Trois ans après l’installation des premiers Organismes Spécialisés (OS) chargés de gérer la dotation minimale de 0,3 % du chiffre d’affaires des entreprises minières, censée financer des projets de développement communautaire, le mécanisme peine encore à transformer les richesses minières en véritables leviers de progrès local.
Une mesure ambitieuse mais incomplètement appliquée
Introduite dans le Code minier révisé de 2018, cette dotation vise à garantir que les communautés impactées bénéficient directement de l’exploitation minière. Après un lancement tardif en 2022, 46 OS ont été installés d’ici 2023.
Mais selon une étude d’Afrewatch, confirmée par un audit de la Cour des comptes, le dispositif souffre de failles majeures : manque de transparence, faiblesse dans la gouvernance et non-respect des obligations de paiement.
Ainsi, les obligations de publication prévues par la loi et le manuel de procédures ne sont pas respectées. Dans le Haut-Katanga, seuls 3 OS sur 26 disposent d’un site internet, et la plupart ne publient aucune donnée sur les fonds perçus ni sur l’exécution des projets. Côté entreprises, seule Kamoa Copper communique partiellement sur ses contributions, de façon peu lisible. Le Comité de supervision, censé contrôler l’ensemble du dispositif, ne met pas non plus ses rapports à la disposition du public.
Gouvernance fragilisée et paiements partiels
La gestion interne des OS est minée par des frais de fonctionnement disproportionnés et des difficultés organisationnelles. Le Comité de supervision prélève 4 % sur chaque dotation, alors que les OS, en charge du pilotage des projets, ne disposent que de 6 %.
Par ailleurs, plusieurs sociétés minières traînent des retards ou ne versent pas la totalité de leurs obligations. Sur 44 entreprises auditées, 21 n’avaient pas payé intégralement leurs contributions. Des géants comme COMMUS, Ruashi Mining, KCC, TFM ou Sicomines figurent parmi les mauvais payeurs. Plus inquiétant encore, des sociétés telles que SACIM, STL et OM Metal Resources n’ont effectué aucun versement depuis 2018, tout en poursuivant leurs activités sans être inquiétées.
Le défi des sanctions et de l’efficacité
Le Code minier prévoit pourtant des mesures allant jusqu’au retrait des titres miniers. Mais dans les faits, ces sanctions sont rarement appliquées, nourrissant un climat d’impunité.
« L’absence de rigueur prive les communautés des ressources vitales qui leur reviennent », alerte Afrewatch dans sa note d’évaluation de l’opérationnalisation de la dotation de 0,3 %.

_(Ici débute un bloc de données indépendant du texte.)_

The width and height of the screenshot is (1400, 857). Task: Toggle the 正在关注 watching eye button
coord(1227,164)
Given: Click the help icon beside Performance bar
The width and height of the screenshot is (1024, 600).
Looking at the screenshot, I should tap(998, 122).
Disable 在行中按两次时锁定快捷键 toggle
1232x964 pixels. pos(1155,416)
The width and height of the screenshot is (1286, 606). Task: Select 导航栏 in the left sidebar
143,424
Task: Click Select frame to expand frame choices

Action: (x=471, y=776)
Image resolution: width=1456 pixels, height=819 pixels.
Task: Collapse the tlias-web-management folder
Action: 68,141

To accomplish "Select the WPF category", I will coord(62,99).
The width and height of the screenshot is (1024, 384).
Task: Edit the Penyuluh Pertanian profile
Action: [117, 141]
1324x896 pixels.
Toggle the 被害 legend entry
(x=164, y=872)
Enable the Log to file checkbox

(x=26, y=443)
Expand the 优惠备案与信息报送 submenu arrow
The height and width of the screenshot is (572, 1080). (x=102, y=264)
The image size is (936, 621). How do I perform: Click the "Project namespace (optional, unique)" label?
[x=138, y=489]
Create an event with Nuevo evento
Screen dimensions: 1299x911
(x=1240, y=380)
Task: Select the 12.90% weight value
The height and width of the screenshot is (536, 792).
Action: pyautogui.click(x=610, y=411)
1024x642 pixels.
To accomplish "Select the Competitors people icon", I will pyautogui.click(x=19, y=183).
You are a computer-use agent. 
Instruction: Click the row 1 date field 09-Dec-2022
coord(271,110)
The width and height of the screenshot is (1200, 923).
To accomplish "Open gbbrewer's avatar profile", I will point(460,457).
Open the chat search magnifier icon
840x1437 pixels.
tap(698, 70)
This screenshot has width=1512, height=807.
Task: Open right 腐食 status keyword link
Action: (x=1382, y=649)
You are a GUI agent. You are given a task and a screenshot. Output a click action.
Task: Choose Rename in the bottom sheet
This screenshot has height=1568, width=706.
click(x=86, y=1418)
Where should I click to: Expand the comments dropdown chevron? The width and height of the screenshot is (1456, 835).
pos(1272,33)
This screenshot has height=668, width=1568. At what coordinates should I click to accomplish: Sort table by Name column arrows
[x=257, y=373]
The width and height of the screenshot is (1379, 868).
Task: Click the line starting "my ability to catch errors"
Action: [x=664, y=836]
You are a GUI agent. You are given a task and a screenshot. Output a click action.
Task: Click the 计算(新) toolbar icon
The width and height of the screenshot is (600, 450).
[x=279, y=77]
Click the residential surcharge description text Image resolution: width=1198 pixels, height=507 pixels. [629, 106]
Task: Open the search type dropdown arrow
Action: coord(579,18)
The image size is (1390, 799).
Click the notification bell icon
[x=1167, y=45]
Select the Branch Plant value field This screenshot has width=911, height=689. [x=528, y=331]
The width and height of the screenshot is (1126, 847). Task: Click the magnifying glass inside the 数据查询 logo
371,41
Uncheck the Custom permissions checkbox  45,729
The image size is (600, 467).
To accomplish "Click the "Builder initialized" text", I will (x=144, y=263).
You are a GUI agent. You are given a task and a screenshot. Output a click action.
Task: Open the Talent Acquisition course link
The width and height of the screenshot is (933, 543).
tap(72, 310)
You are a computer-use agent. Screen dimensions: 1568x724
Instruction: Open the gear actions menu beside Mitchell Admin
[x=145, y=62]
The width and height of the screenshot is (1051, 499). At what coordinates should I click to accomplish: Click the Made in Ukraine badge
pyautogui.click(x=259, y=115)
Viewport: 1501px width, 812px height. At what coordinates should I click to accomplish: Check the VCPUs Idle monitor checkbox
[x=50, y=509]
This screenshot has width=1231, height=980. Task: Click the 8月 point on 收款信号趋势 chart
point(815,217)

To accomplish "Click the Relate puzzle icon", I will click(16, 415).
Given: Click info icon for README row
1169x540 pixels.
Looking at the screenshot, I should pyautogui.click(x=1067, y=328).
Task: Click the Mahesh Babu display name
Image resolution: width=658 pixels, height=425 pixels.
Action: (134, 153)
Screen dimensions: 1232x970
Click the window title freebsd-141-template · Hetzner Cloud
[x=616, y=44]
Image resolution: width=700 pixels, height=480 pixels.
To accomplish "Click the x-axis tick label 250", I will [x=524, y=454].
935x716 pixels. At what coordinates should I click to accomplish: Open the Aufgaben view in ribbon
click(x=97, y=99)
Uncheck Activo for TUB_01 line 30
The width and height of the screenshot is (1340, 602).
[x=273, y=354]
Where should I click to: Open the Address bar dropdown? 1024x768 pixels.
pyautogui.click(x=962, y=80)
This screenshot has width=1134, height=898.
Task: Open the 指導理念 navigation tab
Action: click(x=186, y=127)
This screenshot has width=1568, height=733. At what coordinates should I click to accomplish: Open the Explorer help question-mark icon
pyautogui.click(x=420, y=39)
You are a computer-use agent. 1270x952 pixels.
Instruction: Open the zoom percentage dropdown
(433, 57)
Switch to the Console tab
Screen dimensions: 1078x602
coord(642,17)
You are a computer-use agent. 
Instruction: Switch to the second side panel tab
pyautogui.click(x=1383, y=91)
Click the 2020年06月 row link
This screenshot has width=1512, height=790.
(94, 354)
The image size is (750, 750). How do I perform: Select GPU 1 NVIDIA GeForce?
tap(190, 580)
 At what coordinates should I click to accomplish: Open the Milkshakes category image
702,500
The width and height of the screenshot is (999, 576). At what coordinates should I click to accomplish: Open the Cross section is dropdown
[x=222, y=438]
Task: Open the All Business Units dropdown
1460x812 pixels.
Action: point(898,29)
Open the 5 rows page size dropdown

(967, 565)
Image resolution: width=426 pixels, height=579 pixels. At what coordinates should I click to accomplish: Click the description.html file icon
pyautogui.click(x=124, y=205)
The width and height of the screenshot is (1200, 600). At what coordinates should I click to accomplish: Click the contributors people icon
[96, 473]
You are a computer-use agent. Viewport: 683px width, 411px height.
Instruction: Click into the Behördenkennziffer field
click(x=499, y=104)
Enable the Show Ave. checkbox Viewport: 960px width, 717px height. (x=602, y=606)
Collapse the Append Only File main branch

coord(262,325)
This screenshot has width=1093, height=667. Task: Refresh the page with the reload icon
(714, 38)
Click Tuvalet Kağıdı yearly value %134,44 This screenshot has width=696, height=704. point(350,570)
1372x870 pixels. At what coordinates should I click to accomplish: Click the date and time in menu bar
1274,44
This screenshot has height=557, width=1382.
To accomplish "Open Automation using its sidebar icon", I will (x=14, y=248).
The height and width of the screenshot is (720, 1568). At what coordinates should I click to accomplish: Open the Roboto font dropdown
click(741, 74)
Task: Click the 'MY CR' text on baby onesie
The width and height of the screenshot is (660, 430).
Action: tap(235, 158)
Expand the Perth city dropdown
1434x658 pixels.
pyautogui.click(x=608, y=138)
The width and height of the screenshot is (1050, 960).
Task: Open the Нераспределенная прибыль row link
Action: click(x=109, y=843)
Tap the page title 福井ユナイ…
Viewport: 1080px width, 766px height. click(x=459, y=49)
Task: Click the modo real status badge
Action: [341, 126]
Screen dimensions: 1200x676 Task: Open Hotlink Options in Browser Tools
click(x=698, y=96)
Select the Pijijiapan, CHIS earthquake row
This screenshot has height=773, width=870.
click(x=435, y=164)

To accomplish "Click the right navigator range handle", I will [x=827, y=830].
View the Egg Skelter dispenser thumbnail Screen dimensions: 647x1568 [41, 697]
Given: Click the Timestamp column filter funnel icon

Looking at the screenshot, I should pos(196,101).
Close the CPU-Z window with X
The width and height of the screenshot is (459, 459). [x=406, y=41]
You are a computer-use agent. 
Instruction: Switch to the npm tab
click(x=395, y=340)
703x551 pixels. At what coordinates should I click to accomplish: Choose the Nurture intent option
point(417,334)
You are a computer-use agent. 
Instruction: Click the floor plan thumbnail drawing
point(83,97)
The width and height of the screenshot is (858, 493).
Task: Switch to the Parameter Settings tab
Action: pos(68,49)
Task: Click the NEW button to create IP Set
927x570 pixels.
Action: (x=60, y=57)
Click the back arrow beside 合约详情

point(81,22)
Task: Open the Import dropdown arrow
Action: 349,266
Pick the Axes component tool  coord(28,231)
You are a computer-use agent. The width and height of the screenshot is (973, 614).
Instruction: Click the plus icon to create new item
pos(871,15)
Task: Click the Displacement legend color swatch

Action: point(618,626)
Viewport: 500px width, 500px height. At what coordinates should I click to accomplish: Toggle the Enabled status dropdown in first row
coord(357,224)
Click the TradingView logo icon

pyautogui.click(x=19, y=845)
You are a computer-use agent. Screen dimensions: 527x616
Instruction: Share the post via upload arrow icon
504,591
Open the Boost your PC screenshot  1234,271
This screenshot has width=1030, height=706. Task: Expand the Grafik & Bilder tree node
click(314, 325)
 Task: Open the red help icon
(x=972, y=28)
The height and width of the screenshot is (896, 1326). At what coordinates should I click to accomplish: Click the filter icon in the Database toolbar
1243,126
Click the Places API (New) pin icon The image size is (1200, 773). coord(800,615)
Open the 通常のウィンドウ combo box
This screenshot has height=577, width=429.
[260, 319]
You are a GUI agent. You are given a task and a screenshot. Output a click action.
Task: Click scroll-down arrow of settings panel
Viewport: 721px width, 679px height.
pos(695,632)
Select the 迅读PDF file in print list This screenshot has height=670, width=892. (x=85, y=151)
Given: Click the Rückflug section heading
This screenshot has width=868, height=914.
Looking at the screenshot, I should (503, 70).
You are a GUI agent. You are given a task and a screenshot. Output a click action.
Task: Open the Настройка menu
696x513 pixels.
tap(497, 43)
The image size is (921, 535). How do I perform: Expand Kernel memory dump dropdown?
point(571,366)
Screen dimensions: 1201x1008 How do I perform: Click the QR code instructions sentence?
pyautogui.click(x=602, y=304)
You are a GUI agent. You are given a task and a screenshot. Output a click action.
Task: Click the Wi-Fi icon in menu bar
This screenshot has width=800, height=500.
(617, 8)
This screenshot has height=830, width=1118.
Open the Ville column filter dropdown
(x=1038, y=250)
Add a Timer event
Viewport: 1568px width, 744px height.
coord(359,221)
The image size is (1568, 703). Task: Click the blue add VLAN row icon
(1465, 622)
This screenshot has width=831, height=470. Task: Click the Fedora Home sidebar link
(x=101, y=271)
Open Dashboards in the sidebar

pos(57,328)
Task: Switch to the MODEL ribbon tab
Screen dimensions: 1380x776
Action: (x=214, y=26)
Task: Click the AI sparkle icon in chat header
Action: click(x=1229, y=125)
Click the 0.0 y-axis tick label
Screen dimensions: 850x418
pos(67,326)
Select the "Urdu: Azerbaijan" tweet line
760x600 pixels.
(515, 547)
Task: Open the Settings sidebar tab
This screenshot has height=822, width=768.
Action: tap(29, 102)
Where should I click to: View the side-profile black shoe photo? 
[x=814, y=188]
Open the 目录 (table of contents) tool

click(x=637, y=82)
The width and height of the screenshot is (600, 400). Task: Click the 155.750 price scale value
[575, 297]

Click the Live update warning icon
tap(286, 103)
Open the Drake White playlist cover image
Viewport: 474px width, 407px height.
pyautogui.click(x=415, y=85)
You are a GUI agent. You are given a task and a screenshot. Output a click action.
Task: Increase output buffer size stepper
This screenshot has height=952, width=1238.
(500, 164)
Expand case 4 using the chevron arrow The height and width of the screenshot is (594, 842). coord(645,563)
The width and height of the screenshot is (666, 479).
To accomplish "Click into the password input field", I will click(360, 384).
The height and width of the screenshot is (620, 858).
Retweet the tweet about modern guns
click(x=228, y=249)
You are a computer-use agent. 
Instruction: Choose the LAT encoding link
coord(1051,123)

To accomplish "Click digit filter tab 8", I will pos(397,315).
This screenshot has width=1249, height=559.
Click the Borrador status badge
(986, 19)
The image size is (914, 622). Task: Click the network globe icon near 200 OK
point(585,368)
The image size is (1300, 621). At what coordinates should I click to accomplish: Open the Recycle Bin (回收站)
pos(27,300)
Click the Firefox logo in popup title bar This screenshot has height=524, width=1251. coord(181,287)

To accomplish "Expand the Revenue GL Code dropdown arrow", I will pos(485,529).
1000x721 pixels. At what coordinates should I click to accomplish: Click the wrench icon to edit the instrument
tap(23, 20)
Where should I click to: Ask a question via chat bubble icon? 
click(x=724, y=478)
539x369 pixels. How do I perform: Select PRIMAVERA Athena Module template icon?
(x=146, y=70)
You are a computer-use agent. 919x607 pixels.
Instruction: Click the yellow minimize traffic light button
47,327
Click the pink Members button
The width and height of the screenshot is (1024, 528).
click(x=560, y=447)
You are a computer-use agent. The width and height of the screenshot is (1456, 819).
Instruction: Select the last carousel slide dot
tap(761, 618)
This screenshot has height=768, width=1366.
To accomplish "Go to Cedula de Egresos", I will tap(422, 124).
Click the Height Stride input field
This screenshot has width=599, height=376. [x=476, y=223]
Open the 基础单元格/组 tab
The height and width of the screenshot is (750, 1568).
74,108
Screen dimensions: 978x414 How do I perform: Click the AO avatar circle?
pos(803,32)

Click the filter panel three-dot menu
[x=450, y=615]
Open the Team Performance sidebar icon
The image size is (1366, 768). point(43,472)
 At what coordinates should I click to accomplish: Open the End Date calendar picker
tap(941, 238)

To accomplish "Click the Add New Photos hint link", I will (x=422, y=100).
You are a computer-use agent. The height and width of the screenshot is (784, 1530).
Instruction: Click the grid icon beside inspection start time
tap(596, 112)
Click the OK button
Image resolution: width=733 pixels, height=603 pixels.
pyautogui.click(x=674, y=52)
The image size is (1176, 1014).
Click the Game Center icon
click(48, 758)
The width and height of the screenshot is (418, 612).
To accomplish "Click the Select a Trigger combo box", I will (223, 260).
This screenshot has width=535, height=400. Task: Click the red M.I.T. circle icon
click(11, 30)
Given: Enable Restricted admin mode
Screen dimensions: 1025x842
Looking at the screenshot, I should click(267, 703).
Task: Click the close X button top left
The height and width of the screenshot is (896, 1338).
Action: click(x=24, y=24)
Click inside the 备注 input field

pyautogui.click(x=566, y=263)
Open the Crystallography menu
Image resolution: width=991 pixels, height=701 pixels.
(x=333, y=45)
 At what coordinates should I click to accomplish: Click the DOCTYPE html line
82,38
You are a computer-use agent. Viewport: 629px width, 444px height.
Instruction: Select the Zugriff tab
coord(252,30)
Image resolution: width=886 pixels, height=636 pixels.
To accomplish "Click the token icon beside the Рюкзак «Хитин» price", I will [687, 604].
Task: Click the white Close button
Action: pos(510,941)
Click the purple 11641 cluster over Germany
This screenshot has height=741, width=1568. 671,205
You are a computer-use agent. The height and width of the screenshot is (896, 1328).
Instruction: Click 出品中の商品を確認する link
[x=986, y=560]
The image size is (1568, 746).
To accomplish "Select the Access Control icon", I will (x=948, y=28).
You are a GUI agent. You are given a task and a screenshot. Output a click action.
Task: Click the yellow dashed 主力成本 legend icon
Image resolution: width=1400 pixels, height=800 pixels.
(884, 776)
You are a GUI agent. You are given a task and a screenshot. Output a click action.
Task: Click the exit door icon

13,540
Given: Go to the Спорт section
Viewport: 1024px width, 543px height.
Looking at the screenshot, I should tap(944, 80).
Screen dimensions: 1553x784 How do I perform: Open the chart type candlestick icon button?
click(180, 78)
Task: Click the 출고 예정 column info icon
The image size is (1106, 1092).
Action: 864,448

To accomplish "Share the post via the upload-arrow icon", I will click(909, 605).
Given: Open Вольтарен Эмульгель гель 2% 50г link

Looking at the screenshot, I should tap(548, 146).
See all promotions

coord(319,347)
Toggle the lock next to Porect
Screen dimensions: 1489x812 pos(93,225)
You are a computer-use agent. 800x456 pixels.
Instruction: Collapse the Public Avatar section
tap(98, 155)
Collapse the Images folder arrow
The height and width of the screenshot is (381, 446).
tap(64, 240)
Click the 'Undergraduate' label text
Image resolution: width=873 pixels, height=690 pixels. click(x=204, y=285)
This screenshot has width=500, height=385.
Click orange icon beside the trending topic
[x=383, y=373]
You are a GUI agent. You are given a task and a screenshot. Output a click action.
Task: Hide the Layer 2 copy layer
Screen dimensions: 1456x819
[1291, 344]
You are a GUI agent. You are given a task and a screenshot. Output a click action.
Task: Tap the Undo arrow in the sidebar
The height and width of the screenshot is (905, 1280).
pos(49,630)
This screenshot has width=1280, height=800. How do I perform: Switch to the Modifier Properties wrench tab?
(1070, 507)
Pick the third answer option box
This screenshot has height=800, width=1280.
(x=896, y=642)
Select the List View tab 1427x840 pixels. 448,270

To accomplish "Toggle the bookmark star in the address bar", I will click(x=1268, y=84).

Relancer la dotation : recommandations clés
Pour corriger ces dérives, Afrewatch formule plusieurs recommandations :
- Aux entreprises minières : respecter strictement leurs obligations de paiement intégral et publier les montants versés sur des plateformes accessibles ;
Aux Organismes Spécialisés : améliorer leur gouvernance, renforcer leur transparence et communiquer davantage avec le public ;
- Au Comité de supervision : appliquer des sanctions dissuasives et rendre publics ses rapports de contrôle ;
- Au gouvernement : accélérer l’installation d’OS auprès des 63 entreprises encore non couvertes et réviser la clé de répartition des frais de fonctionnement pour optimiser les ressources.
Présentée comme un outil de justice redistributive, la dotation de 0,3 % reste, pour l’instant, un chantier inachevé. Sans une application rigoureuse de la loi et un engagement réel des parties prenantes, cette mesure risque de rester une promesse non tenue pour des millions de Congolais vivant au cœur des zones minières.